We looked for the presence of a few common players (hls.js, video.js, Shaka Player, JW Player, Brightcove Player, and Flowplayer). Pages with these particular players are less than half as common as pages that use the native <video> element.

Figure 5.19. Video element versus JavaScript player.

The analysis is complicated a bit by the fact that many players – such as video.js – enhance in-source <video> elements. Only 5-6% of the pages that used the searched-for players also included a <video> element, but evidence of this pattern is actually more visible when we look at the values of type attributes, within <video> and <source> elements.

Type attributes

Figure 5.20. Video source types.

Unsurprisingly, by far the most common type value is video/mp4. But the second most common – making up 15% of all desktop types, and 20% of all types sent to the mobile crawler, is video/youtube – which is not a registered MIME type at all. Rather it is a special value that several players (including WordPress) use when embedding YouTube videos. A few notches down the list, we see a similar pattern, for Vimeo embeds.

As for the legitimate MIME types; they capture container formats; MP4 and WebM are the only two in anything we might call common use. It would be interesting to know which codecs are being used within these containers, and how much traction next-gen codecs like VP8, HVEC, and AV1 have gotten. But such analysis is, unfortunately, outside the scope of this article.

Video preload

Figure 5.21. Video preload values.

The preload attribute indicates whether a video should be downloaded, and it can have three values: none, metadata, auto (note that if left empty, the auto value is assumed). We can see that 4.81% of pages have <video> elements, and 45.37% of these have the preload attribute. The numbers on mobile are slightly different, with only 3.59% of the pages having <video> elements and 43.38% of these having the preload attribute.

Autoplay and Muted

Figure 5.22. Video autoplay and muted usage.

Looking at additional information about videos, we can see that 57.22% of the <video> elements on desktop have the autoplay attribute, 56.36% of pages with a <video> element on desktop utilize the muted attribute and last but not least 48.74% of pages use both autoplay and muted together, on desktop. The numbers are similar for mobile, where 53.86% have autoplay, 53.41% have muted and 45.99% include both attributes.
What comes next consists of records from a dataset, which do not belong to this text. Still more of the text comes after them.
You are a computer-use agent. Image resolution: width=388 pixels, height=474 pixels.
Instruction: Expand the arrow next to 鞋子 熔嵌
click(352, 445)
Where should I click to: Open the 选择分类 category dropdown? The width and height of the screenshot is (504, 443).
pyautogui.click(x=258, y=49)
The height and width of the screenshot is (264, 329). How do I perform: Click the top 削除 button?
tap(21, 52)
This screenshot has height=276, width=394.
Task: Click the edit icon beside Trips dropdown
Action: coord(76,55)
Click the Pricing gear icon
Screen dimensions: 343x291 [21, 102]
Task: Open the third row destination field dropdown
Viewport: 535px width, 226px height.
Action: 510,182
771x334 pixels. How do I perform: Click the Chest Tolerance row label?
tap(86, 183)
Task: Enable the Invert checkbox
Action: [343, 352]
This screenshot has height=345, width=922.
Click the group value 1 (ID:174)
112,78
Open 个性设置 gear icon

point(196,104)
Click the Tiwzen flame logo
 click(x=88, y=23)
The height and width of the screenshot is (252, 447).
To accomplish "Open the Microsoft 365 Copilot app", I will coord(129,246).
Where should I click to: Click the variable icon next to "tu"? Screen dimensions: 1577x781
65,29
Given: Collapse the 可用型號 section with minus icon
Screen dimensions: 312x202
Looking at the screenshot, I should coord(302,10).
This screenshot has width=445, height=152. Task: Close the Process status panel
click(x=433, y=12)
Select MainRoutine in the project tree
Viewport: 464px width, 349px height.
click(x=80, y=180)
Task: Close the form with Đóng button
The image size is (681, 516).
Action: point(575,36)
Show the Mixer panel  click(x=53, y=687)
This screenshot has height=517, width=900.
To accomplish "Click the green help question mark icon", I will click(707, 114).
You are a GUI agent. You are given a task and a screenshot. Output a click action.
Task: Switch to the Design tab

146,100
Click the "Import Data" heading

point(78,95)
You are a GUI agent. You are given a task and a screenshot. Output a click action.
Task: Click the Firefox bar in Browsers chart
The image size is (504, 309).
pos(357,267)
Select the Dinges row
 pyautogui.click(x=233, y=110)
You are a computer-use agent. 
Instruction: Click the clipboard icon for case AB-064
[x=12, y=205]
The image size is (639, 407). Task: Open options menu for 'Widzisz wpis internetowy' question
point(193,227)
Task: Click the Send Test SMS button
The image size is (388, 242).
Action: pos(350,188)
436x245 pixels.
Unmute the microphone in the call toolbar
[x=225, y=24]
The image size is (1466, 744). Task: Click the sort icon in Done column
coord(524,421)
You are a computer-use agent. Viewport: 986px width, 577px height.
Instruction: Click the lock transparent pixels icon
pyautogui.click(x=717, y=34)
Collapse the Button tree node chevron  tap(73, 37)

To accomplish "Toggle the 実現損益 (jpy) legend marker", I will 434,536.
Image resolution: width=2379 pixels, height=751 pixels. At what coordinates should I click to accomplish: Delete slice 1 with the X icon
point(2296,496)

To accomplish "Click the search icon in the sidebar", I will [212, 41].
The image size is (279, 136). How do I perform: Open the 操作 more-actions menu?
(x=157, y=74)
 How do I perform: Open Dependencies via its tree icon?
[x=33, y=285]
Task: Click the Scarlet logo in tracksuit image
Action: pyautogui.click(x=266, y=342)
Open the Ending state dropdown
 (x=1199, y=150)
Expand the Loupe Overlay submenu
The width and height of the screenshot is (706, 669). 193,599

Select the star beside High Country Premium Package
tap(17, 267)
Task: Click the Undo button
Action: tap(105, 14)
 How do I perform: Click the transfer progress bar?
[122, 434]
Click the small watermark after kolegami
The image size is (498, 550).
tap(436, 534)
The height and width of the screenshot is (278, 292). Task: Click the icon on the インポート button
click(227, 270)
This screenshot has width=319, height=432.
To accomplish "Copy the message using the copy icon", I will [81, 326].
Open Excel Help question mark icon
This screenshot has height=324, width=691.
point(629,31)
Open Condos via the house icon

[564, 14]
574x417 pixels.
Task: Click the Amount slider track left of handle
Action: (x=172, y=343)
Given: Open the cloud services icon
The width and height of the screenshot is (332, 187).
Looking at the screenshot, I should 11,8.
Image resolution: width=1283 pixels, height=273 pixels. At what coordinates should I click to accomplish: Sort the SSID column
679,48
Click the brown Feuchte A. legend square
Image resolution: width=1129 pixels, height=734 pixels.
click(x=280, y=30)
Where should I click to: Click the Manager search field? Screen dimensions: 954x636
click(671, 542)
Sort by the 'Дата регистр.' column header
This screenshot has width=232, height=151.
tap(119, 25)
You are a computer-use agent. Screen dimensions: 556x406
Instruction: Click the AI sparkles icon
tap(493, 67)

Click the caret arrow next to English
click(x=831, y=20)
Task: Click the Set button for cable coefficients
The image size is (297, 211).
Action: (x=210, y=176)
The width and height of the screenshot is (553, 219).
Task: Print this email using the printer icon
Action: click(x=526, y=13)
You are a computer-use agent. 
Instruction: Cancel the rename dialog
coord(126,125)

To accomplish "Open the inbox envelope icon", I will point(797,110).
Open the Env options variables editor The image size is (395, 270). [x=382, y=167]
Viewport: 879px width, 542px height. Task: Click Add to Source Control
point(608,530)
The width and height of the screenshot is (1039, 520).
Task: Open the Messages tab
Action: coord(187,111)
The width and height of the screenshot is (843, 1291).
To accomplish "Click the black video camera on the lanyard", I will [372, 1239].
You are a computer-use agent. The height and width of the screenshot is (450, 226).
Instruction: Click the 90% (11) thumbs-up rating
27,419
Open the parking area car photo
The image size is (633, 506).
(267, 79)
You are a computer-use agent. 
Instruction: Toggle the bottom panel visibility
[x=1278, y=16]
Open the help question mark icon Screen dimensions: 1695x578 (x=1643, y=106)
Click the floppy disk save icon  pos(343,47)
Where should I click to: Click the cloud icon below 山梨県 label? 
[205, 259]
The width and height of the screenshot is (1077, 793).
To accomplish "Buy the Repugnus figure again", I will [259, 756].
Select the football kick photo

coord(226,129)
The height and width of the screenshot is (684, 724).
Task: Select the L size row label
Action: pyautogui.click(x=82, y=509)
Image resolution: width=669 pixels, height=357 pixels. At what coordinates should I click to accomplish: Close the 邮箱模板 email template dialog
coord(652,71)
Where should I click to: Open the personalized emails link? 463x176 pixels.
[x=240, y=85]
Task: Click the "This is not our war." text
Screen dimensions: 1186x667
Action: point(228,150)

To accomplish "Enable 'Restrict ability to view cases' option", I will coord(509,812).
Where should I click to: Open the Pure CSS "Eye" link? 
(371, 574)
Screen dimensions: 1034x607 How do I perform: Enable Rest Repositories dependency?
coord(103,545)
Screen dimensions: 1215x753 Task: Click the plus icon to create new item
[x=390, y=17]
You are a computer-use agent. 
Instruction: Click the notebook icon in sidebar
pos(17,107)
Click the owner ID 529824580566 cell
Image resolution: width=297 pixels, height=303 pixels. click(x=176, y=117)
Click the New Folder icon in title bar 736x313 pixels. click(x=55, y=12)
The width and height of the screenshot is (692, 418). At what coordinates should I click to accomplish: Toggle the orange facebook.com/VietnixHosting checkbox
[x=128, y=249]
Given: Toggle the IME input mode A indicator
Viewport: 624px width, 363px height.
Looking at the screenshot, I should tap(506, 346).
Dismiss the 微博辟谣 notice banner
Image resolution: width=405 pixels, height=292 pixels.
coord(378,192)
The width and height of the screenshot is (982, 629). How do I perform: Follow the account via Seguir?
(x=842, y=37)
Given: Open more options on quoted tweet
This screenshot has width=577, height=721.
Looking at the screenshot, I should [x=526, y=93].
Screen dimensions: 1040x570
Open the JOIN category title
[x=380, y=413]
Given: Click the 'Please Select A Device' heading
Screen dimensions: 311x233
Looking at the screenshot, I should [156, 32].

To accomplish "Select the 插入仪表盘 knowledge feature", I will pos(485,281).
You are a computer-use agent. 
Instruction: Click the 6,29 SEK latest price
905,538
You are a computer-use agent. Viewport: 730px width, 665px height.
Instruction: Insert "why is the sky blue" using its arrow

The web is an amazing place to tell a visual story. During our research we could see that the web is truly utilizing a lot of elements of media. This diversity is also shown in the number of ways media is represented on the web today. Most basic features for displaying media are being actively used, however using modern browsers we could do a lot more. Some of the advanced media features that are used today are amazing, however sometimes they are used incorrectly or in the wrong context. We would like to encourage everyone to go a level deeper: use all the features and capabilities of the modern web to bring more amazing visual experiences to users.